Manual de estilo Clarín para mujeres: no muy “copado”

 

Tristes caracteres salieron de una pluma femenina y fueron publicados por Clarín el 25 de octubre acerca de las mujeres “copadas”. En la sección de opinión del “gran diario argentino” y bajo la volanta “Pasiones argentinas”, Magda Tagtachian puso en evidencia un perfil descriptivo de lo que para ella sería una mujer aceptable. 

 

 

Por María del Carmen Gallo

Se puede objetar que se trata de una nota de opinión, la opinión de una periodista, y fue publicada como tal en uno de los diarios con mayor tirada del país; perfecto. Ahora, por qué justo en la semana donde una muchacha denunció por acoso a un periodista misógino, autoritario y abusador. 

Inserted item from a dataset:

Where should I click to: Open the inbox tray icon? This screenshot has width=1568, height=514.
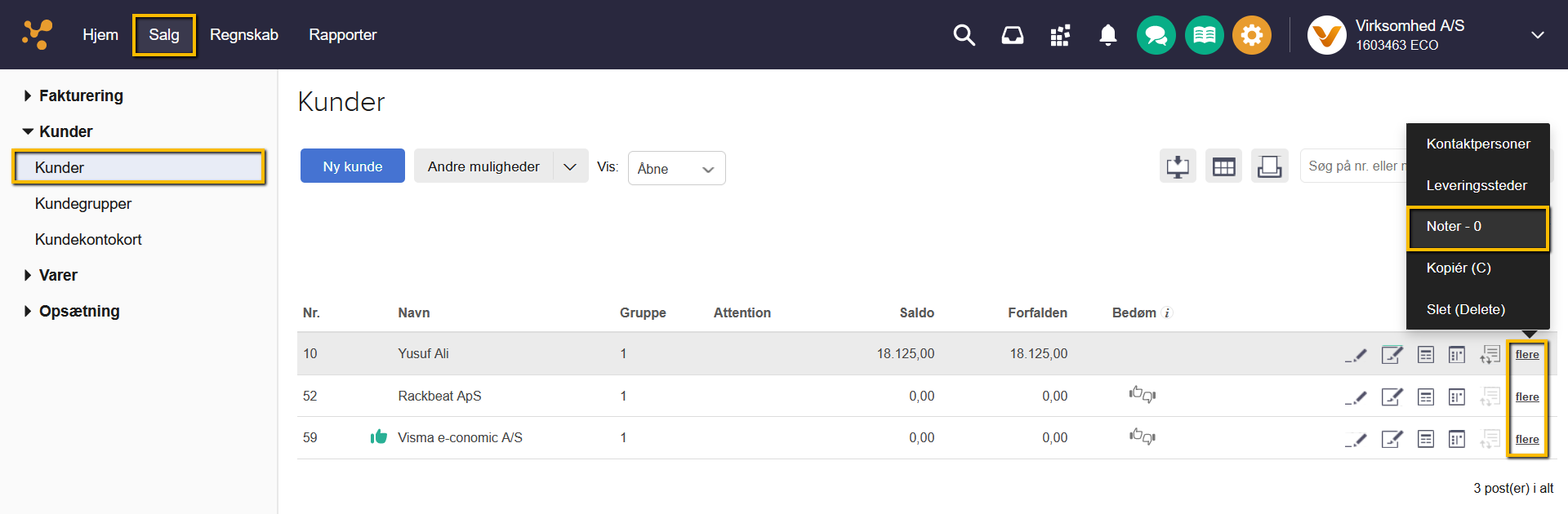pyautogui.click(x=1012, y=35)
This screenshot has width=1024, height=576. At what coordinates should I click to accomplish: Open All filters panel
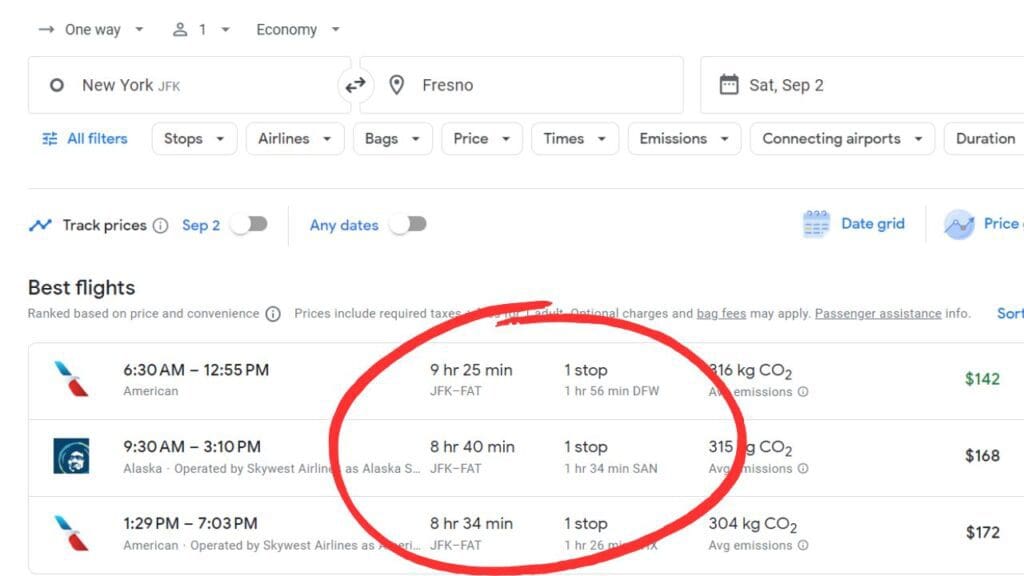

Así como a Silvia Martínez Cassina Clarín le dedicó esta frase en la sección Telones y Pantallas: “Ojo con la lucha, Silvia, mirá que la Juana de la que hablan terminó quemada en la hoguera”, luego de haber apoyado la lucha sindical en el multimedios, pareciera que la corporación intentara adoctrinar otra vez a otras mujeres entre su personal.

El miércoles la periodista especializada en género Mariana Carbajal, durante su columna en el programa “La inmensa minoría”, que conduce Reynaldo Sietecase por FM Radio con Vos, reprodujo cinco testimonios de comunicadoras que sufrieron distintas situaciones de abuso en los medios. Todas callaron en su momento por temor a perder el trabajo.

Cada frase del texto cuestionado puede criticarse, pero llama especialmente la atención que una copada acepta, tolera, llora en silencio, no pide ayuda, arregla problemas, no “delata”, guarda secretos, olvida. En definitiva, describe aspectos comunes a una víctima de violencia de género. 

Lo de Ari Paluch significó la remoción del comunicador en A24. Eso implica pérdida de audiencia, implementación de un plan B, recursos, dinero. Incluso el propio Daniel Vila declaró que hubiera preferido que todo quedara puertas adentro de la empresa. Quitaron a un peso pesado por culpa de una sonidista, de una desconocida, de una que no fue copada. 

El perfil de copada publicado lleva a pensar en mujeres jóvenes, espléndidas, común en trabajadoras de medios de comunicación. No es casual que le hayan hecho firmar esa nota a una mujer periodista. Diferentes y mucho más abrumadoras hubieran sido las repercusiones si el firmante era hombre. 

Esta vez la misoginia clarinista se mostró en una nota de opinión, pero basta recordar calificaciones como “desesperada” a una actriz que pretendía el número de celular de un cantante. Y también la mención de una muchacha que va a bailar con minifalda, que sale todos los fines de semana, como elementos que explicaron ataques brutales a mujeres, que llegaron al femicidio.

Por algo en ese medio se dejan de mencionar el colectivo Ni una menos, los multitudinarios encuentros de mujeres que se realizan cada año en el país y la histórica disparidad salarial en cada ámbito laboral, que hace más inverosímil que “copada” pague siempre que otros no puedan hacerlo.

Las copadas no trascienden, no cuestionan, no piensan, no toman cerveza, no desafían los cánones establecidos, los acatan. Para fortuna del género femenino existen, y cada vez son más, las que no son copadas y que no se ciñen a lo presuntamente establecido: se destacan y son pioneras para el crecimiento de otras.